GOAL: Reproduce all of the lines below, substituting "console" for every occurrence of "terminal" and leaving everything else unchanged.

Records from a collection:
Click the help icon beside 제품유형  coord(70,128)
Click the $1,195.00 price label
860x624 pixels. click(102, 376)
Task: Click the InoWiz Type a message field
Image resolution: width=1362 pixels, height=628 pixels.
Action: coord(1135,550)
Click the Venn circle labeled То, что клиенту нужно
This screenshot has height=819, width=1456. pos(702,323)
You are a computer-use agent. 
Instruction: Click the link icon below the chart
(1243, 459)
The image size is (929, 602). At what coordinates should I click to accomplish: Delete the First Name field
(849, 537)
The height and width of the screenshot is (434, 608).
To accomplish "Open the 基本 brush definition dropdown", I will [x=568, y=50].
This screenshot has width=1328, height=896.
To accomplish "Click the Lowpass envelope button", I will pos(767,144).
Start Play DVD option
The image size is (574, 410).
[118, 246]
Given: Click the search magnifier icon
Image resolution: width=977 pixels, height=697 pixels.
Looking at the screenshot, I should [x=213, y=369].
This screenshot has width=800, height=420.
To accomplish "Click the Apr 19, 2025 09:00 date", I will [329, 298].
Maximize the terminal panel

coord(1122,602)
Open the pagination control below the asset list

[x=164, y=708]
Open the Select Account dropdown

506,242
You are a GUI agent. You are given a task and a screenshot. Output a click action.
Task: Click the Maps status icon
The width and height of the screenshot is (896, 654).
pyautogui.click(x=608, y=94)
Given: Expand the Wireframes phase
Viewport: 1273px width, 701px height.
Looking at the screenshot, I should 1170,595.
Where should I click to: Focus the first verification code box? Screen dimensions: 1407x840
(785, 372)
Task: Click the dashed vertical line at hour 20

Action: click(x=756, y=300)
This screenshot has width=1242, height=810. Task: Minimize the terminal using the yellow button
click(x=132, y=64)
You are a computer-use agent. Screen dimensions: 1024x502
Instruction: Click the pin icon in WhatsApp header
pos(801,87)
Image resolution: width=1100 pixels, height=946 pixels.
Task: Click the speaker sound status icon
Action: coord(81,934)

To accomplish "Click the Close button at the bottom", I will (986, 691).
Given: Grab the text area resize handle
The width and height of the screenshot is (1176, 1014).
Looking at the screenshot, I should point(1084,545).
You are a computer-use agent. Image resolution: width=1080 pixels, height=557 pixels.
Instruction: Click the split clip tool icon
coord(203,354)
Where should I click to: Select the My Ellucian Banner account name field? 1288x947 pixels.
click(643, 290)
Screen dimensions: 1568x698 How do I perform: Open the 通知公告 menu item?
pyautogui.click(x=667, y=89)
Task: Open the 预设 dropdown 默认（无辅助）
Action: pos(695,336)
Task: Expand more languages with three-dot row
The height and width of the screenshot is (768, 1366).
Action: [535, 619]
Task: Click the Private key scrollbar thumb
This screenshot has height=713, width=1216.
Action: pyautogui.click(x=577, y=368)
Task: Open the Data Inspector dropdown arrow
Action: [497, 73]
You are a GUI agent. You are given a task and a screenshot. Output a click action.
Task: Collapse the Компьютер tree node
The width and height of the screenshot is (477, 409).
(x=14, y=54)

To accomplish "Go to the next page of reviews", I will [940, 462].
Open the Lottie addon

RIGHT ANSWER:
Click the help icon beside 제품유형  coord(70,128)
Click the $1,195.00 price label
860x624 pixels. click(102, 376)
Task: Click the InoWiz Type a message field
Image resolution: width=1362 pixels, height=628 pixels.
Action: coord(1135,550)
Click the Venn circle labeled То, что клиенту нужно
This screenshot has height=819, width=1456. pos(702,323)
You are a computer-use agent. 
Instruction: Click the link icon below the chart
(1243, 459)
The image size is (929, 602). At what coordinates should I click to accomplish: Delete the First Name field
(849, 537)
The height and width of the screenshot is (434, 608).
To accomplish "Open the 基本 brush definition dropdown", I will [x=568, y=50].
This screenshot has width=1328, height=896.
To accomplish "Click the Lowpass envelope button", I will pos(767,144).
Start Play DVD option
The image size is (574, 410).
[118, 246]
Given: Click the search magnifier icon
Image resolution: width=977 pixels, height=697 pixels.
Looking at the screenshot, I should [x=213, y=369].
This screenshot has width=800, height=420.
To accomplish "Click the Apr 19, 2025 09:00 date", I will [329, 298].
Maximize the console panel

coord(1122,602)
Open the pagination control below the asset list

[x=164, y=708]
Open the Select Account dropdown

506,242
You are a GUI agent. You are given a task and a screenshot. Output a click action.
Task: Click the Maps status icon
The width and height of the screenshot is (896, 654).
pyautogui.click(x=608, y=94)
Given: Expand the Wireframes phase
Viewport: 1273px width, 701px height.
Looking at the screenshot, I should 1170,595.
Where should I click to: Focus the first verification code box? Screen dimensions: 1407x840
(785, 372)
Task: Click the dashed vertical line at hour 20

Action: click(x=756, y=300)
This screenshot has width=1242, height=810. Task: Minimize the console using the yellow button
click(x=132, y=64)
You are a computer-use agent. Screen dimensions: 1024x502
Instruction: Click the pin icon in WhatsApp header
pos(801,87)
Image resolution: width=1100 pixels, height=946 pixels.
Task: Click the speaker sound status icon
Action: coord(81,934)

To accomplish "Click the Close button at the bottom", I will (986, 691).
Given: Grab the text area resize handle
The width and height of the screenshot is (1176, 1014).
Looking at the screenshot, I should point(1084,545).
You are a computer-use agent. Image resolution: width=1080 pixels, height=557 pixels.
Instruction: Click the split clip tool icon
coord(203,354)
Where should I click to: Select the My Ellucian Banner account name field? 1288x947 pixels.
click(643, 290)
Screen dimensions: 1568x698 How do I perform: Open the 通知公告 menu item?
pyautogui.click(x=667, y=89)
Task: Open the 预设 dropdown 默认（无辅助）
Action: pos(695,336)
Task: Expand more languages with three-dot row
The height and width of the screenshot is (768, 1366).
Action: [535, 619]
Task: Click the Private key scrollbar thumb
This screenshot has height=713, width=1216.
Action: pyautogui.click(x=577, y=368)
Task: Open the Data Inspector dropdown arrow
Action: [497, 73]
You are a GUI agent. You are given a task and a screenshot. Output a click action.
Task: Collapse the Компьютер tree node
The width and height of the screenshot is (477, 409).
(x=14, y=54)

To accomplish "Go to the next page of reviews", I will [940, 462].
Open the Lottie addon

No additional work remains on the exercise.